Na sexta-feira do dia 7 de janeiro de 2022, o presidente Jair Bolsonaro sancionou um projeto de lei, Lei 14.300, que trouxe o marco legal para geração da própria energia – termo conhecido como geração distribuída. A notícia foi publicada pelo Diário Oficial da União.

A proposta já havia sido aprovada em dezembro pela Câmara e no Senado, e só aguardada o posicionamento oficial do presidente. Com a lei sancionada, haverá regras para consumidores que são responsáveis pela produção da própria energia renovável, como energia solar, eólica, biomassa e energia produzida em pequenas centrais hidrelétricas.

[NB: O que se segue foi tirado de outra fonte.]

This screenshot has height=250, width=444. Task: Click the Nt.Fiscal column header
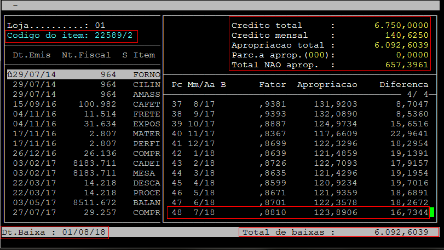[x=86, y=55]
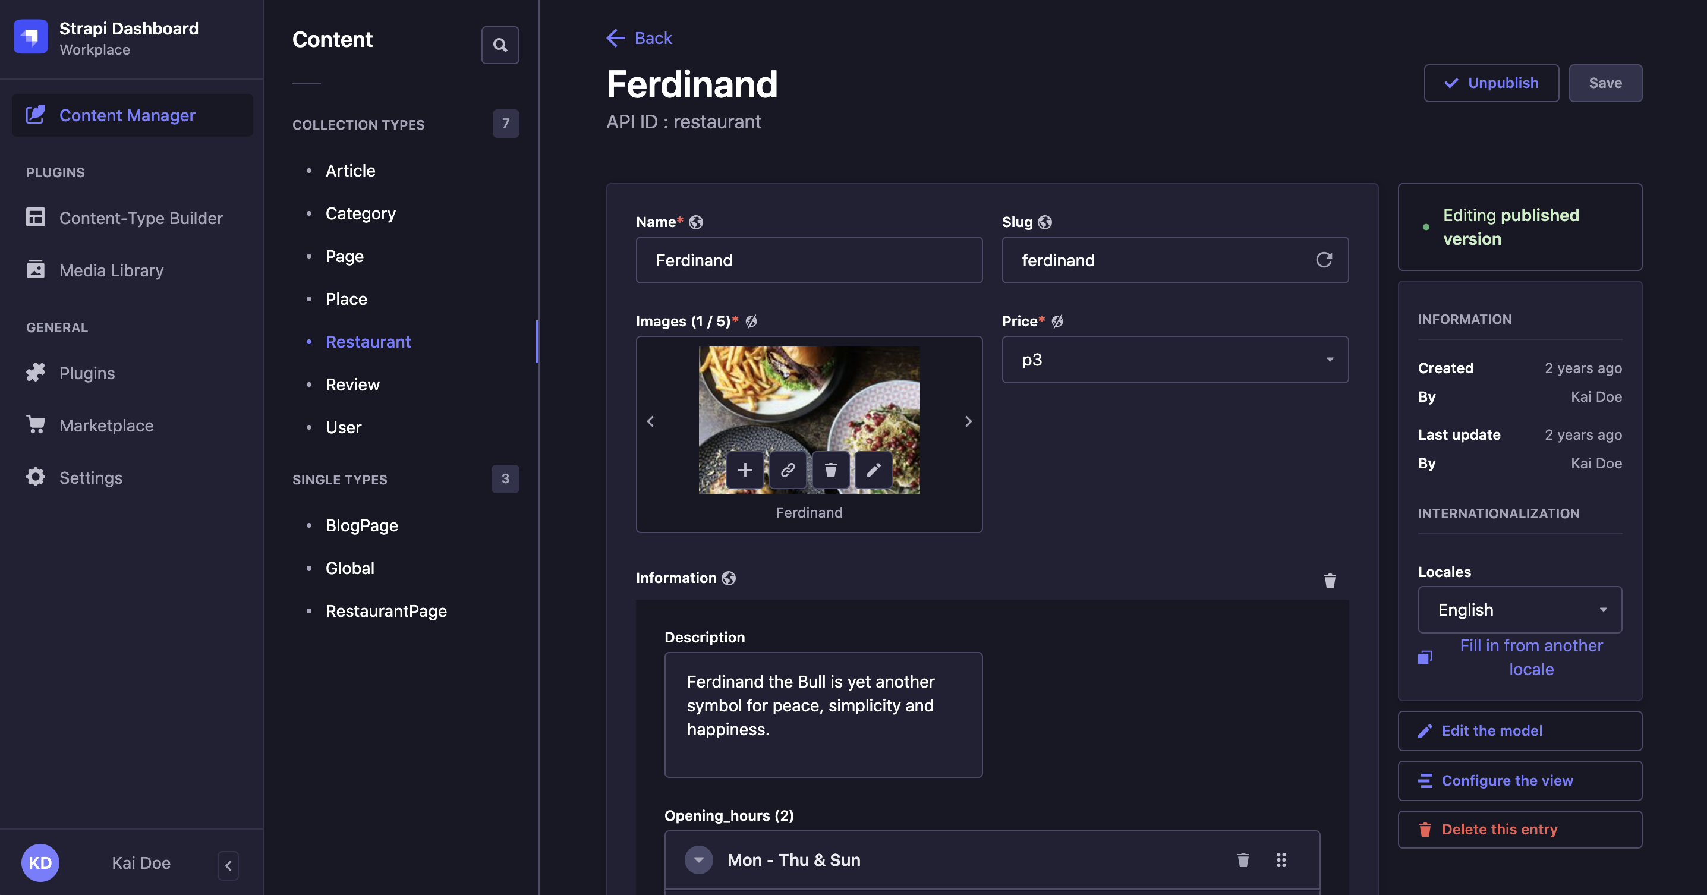Collapse the Mon - Thu & Sun opening hours
The height and width of the screenshot is (895, 1707).
click(698, 859)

Até então, não havia marco legal para a geração distribuída, sendo que a responsável por tal regulação era a Aneel (Agência Nacional de Energia Elétrica). Por causa disso, havia muita insegurança jurídica.

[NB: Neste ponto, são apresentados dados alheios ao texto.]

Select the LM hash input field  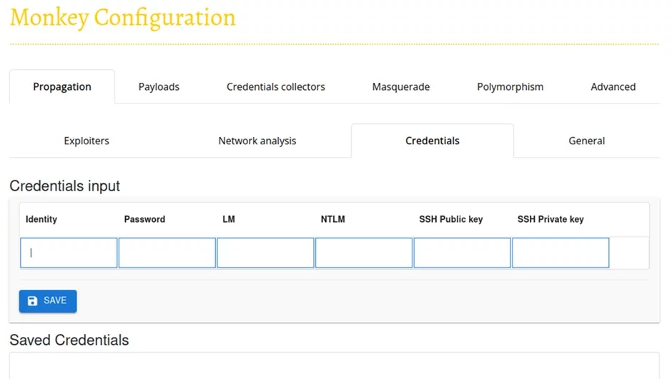[265, 253]
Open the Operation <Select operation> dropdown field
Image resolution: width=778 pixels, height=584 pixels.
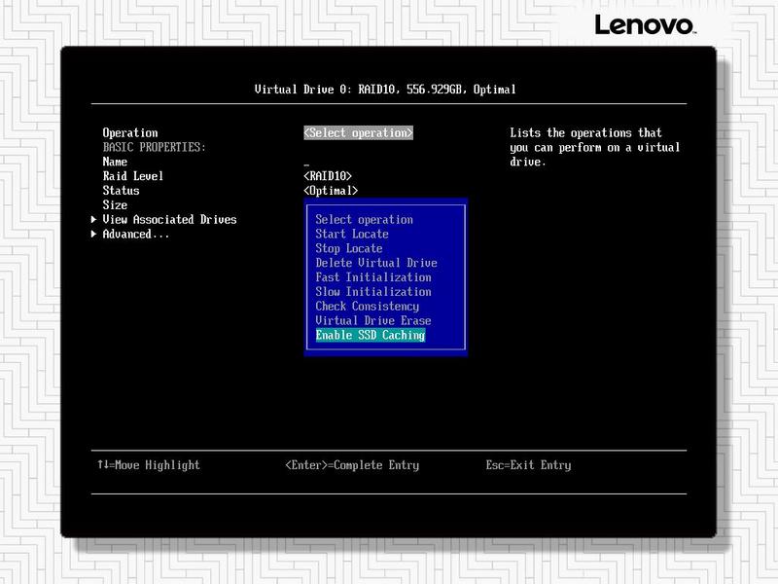pos(358,133)
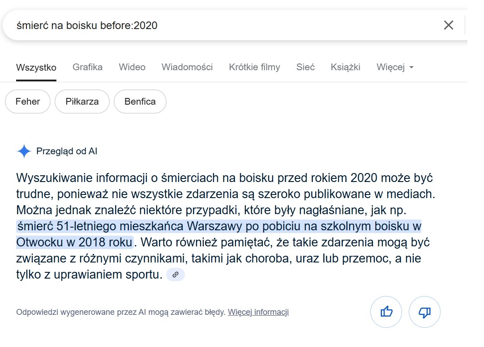
Task: Go to Krótkie filmy tab
Action: point(254,67)
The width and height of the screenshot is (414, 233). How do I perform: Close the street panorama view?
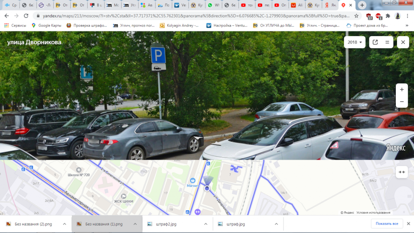coord(403,42)
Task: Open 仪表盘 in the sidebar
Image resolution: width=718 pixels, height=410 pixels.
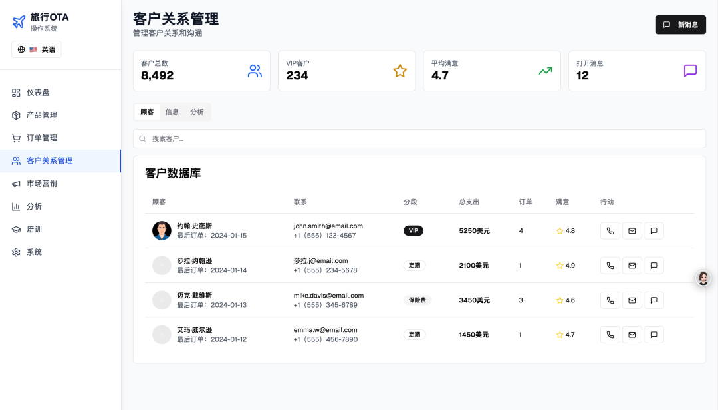Action: [x=38, y=93]
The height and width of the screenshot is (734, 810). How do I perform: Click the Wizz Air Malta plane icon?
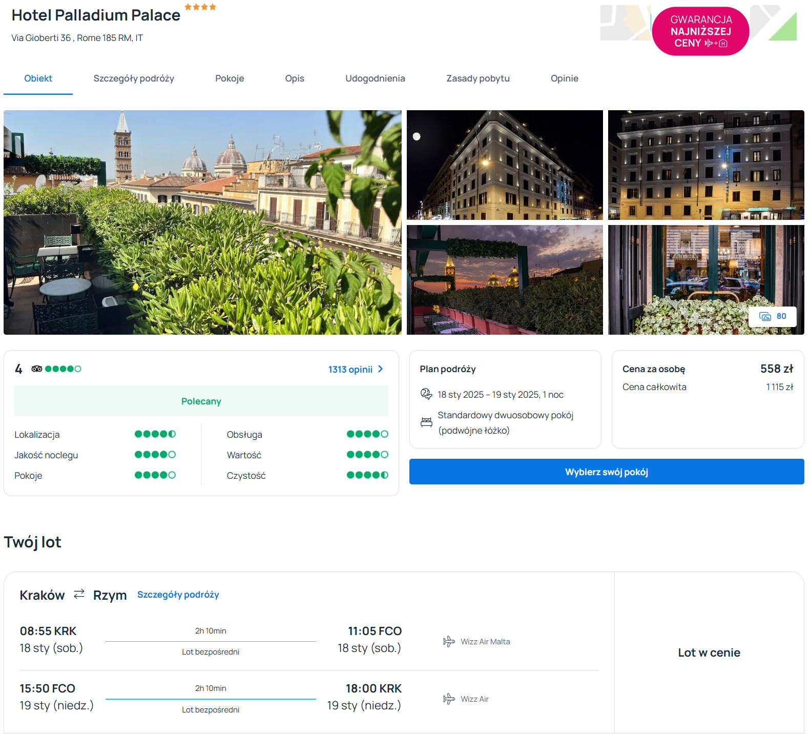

Com a nova lei sancionada pelo presidente Jair Bolsonaro, os consumidores que produzem a própria energia precisarão pagar tarifas sobre a distribuição. Atualmente, os produtores não precisam arcar com esses gastos, e a garantia é de que até 2045 estejam isentos das taxas.

Além disso, quem solicitar esse serviço dentro do período de até 12 meses a partir da sanção da lei, terá subsídio do governo, válido até o dia 31 de dezembro de 2045.

 

Produtores da geração distribuída não arcam com nenhum custo? 

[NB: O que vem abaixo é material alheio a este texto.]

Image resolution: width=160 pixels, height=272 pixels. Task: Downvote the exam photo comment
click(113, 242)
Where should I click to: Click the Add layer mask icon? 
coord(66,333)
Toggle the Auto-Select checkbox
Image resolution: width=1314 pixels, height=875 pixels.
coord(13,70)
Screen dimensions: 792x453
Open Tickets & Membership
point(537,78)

Hoje, a geração distribuída não precisa arcar com várias taxas cobradas de outros produtores/consumidores, como bandeiras tarifárias, encargos sobre consumo, etc. Assim, quem paga são os próprios consumidores do mercado cativo que não têm relação nenhuma com estes produtores.

Este foi um dos principais motivos pelos quais houve tanta divergência durante anos. Afinal, é justo que os consumidores cativos paguem mais essa conta?

Justamente por esse motivo, o marco legal determinou que haverá regras a partir de 2023. Será uma transição para que os produtores comecem a pagar as taxas aos poucos. A proporção será a seguinte:

 

  • 15% em 2023;
  • 30% em 2024;
  • 45% em 2025;
  • 60% em 2026;
  • 75% em 2027;
  • 90 em 2028.

 

Em 2029, os geradores de energia precisarão pagar as taxas na íntegra. 

No entanto, 2 trechos do marco legal foram vetados pelo presidente Jair Bolsonaro. Um deles diz respeito a benefícios fiscais a projetos de minigeração de energia. De acordo com o governo, a medida visa proteger os cofres públicos, pois implicaria em renúncia fiscal, sem que houvesse acompanhamento do impacto orçamentário para os cofres.

 

O segundo trecho vetado permitiria que os projetos de maior porte instalados sobre lâmina de água pudessem dividir suas unidades para que se enquadrassem na categoria de minigeradores. Segundo o governo, essa divisão faria com que consumidores tivessem ainda mais custos (os que não produzem a própria energia). Isso prejudicaria principalmente pessoas de baixa renda e favoreceria apenas grandes investidores.